The other kind of bias is the failure to synthesize statistical information in an appropriate fashion. Perhaps this shouldn’t really be called ‘bias,’ since it isn’t introduced intentionally. But think about all the different sorts of things that you need to account for in order to translate a prospect’s statistical record into some projection of his future value:

His age, relative to his leagues;
How different types of statistical attributes develop with age;
League difficulty effects;
Park effects;
The comparative values of different positions, accounting for positional defense;
The predictive value of different types of batting and pitching statistics (e.g. filtering out noise in the data, like extreme BABIPs for pitchers);
The relationship of component statistics and overall value, as measured by wins or runs;
The predictive value of the most recent season’s worth of statistics versus previous seasons;
The predictive value of major league versus minor league statistics;
How similar players have developed historically;
How valuable a given performance would be at the major league level, involving some knowledge of major league economics;
Evaluating risk versus ‘upside’;
Injury and attrition risk.

Keeping all of this in your head at once is not easy to do. That’s where PECOTA is handy. Take something simple like the relative value of players at different positions, for example. PECOTA expects Delmon Young to turn in a .308/.354/.513 equivalent batting line at age 25, and Reid Brignac a .271/.321/.479 batting line. Each of those projections looks reasonable, and it turns out that those performances have roughly equal value after accounting for the players’ respective positions. But somehow, the Young projection feels bigger–there’s the .300+ BA and the nice slugging average–and Young rates ahead of Brignac on virtually every prospect list.
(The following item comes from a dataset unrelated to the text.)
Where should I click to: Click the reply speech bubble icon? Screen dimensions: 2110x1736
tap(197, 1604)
This is not to say that there aren’t reasons to prefer Young to Brignac; PECOTA itself concludes that Young is the slightly better prospect. But eyeballing minor league statistics can be dangerous. We might know that California League is an easier hitting environment than the Florida State League, but we’re probably not going to account for enough of the difference when we’re doing the math in our heads. We might know that a 19-year-old has more development time left than a 22-year-old, but we probably underestimate just how sharp the aging curve is. PECOTA is able to account for all this information objectively.
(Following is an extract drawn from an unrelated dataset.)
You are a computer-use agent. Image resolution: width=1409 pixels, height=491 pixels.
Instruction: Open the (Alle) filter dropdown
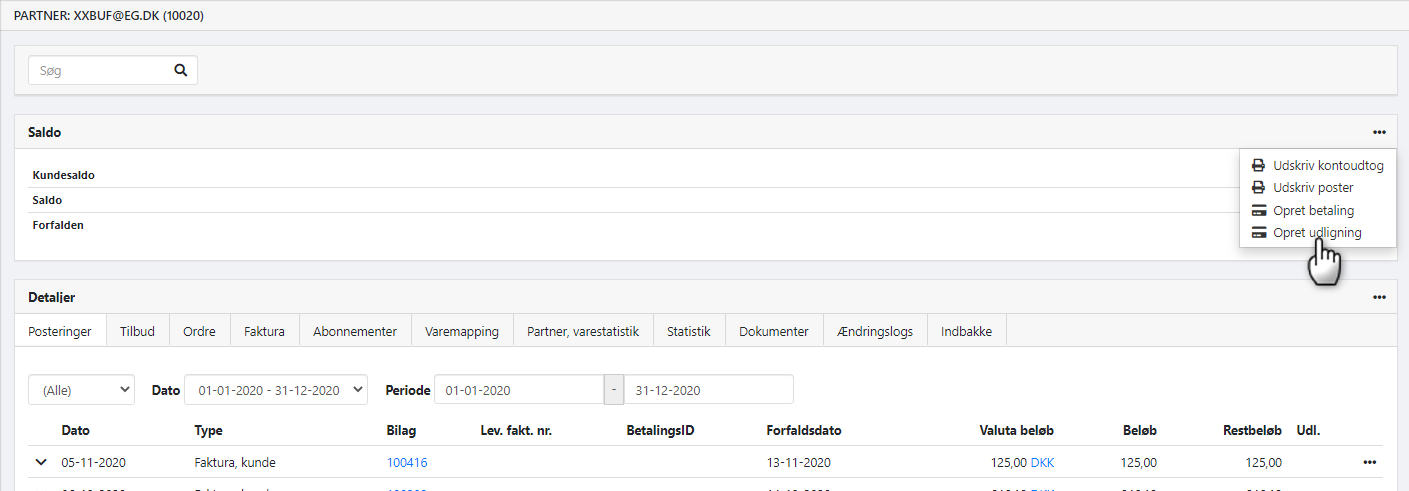click(x=82, y=390)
So the goal here is to provide some perspective, rather than for PECOTA to be the end-all be-all answer on prospects. With Kevin on our team this year, our prospect lists have turned a little bit more ‘scouty’–Kevin does look at the PECOTAs, but not to the same degree that we did in past years. This is perfect from my point of view, because it means that we have two relatively unadulterated perspectives to provide you with. At the end of this series of articles, I’ll present a combined Top 50 list based on synthesizing the PECOTA and Goldstein lists. I happen to think that this combined list represents the best prospect rankings that you’ll find anywhere. (Kevin probably disagrees, so we might have to put some money up at longbets.org, or just put a good, ol’-fashioned steak dinner at risk at one of Chicago’s finer establishments.)

Methodology

Ch-ch-ch-ch-CHAN-ges

Prior to last season, we made a large overhaul of PECOTA, introducing things like the detailed five-year forecasts, the “level” adjustment for minor league players (PECOTA tries to compare Double-A hitters against other Double-A hitters), enhanced component park factors, and the starter/reliever adjustment. This year’s changes are comparatively minor, so minor that most are barely worth discussing. The level adjustment, for example, now recognizes that the gap between different levels isn’t always equal; there’s a larger difference in competition between Triple-A and the majors than between Double-A and Triple-A. Accounting for this makes PECOTA more accurate–by 0.001% or something. We’re sticklers for detail here, and don’t take a lot of shortcuts.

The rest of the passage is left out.